"Why do we need to label everything?" the comment sections on these articles always seem to ask.
It's a valid question. And yet, when I started a personal blog with a family focus back in 2012, I wanted to find a snappy name that said something about me and my role as a parent. I chose the name Co-Pilot Mom. Yep, totally chose to label myself. But I really feel this is a good analogy for the way I look at parenthood.
I spent several years as a preschool teacher before becoming a mom. I held on to my belief that children, even at a young age, are capable and deserve our respect. I feel that, ultimately, our children are the captains of their own lives. (That's why I chose to give my sons captain code names on my blog.) As parents, we are their co-pilots.
I know it doesn't seem like it in the early years. Babies rely on us for everything; parents are flying those planes full-time. Yet all the while, during all those repetitious, mundane tasks of feeding and changing and helping them settle to sleep, our children are learning from us.
Before long, we hear the confident toddler say "I do it myself!" and woe betide anyone who argues with that kind of determination.
Of course, in the event of an emergency, the co-pilot parent can assume control of the aircraft.
That mom you saw carrying a kicking and screaming 3-year-old to the car after she chased him down in the busy shopping mall? That might have been me, assuming command of a flight that had gone way off course.
As my young captains have grown, I gave them side-by-side flying lessons. I schedule activities and plot course changes when the washer breaks or we get hit with the flu. I can navigate their interactions with their friends.
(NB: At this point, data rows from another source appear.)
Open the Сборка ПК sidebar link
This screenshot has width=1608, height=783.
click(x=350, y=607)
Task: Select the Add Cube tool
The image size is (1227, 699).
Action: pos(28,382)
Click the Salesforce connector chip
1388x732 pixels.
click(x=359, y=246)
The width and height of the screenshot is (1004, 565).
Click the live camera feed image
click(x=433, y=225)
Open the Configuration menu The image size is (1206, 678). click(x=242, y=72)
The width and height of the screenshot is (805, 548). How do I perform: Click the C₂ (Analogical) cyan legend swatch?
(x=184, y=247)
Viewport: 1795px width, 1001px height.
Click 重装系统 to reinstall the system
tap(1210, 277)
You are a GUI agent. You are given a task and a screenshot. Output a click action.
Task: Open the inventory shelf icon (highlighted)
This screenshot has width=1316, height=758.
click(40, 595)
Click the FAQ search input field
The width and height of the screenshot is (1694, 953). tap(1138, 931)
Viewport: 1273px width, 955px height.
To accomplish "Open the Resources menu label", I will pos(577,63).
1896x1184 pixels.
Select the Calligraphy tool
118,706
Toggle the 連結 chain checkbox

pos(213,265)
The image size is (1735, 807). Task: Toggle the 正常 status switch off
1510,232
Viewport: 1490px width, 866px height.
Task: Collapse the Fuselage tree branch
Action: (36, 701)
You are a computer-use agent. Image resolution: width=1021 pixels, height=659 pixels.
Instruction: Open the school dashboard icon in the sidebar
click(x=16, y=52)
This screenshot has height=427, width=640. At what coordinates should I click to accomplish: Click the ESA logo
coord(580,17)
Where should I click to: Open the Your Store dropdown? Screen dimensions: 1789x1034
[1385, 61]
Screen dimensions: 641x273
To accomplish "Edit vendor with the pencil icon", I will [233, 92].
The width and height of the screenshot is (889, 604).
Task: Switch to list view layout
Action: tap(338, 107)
I guide their public adventures by reminding them to say excuse me and thank you and to not eat all the M&M's from the shared bowl at the party.
They are their own people. I cannot solve all their challenges or win their battles or make sure nothing terrible ever happens. I cannot live their lives for them; the best I can do is show them how I do it.
When they crash... and they do, they will... I will be there to help them chart a new course.
My oldest is a now a tween. I see that my years of co-piloting are not infinite. In the coming years, I will be out of his plane. I foresee a move to the role of air traffic controller, where I will try to keep an eye on his airspace, while letting him take the controls of his present, his future.
One day, this co-pilot will retire. I will use all my accumulated miles and sip a fruity drink with an umbrella on a remote beach somewhere. Or, more likely, I will kick back on my kid-stained couch and not have to watch the latest Pokemon episode for the umpteenth time. Either way, I will always treasure the time I got to be their co-pilot mom.
If you had to give yourself a label, what would it be? And remember, if Platypus Mom does happen to take off, you heard it here first.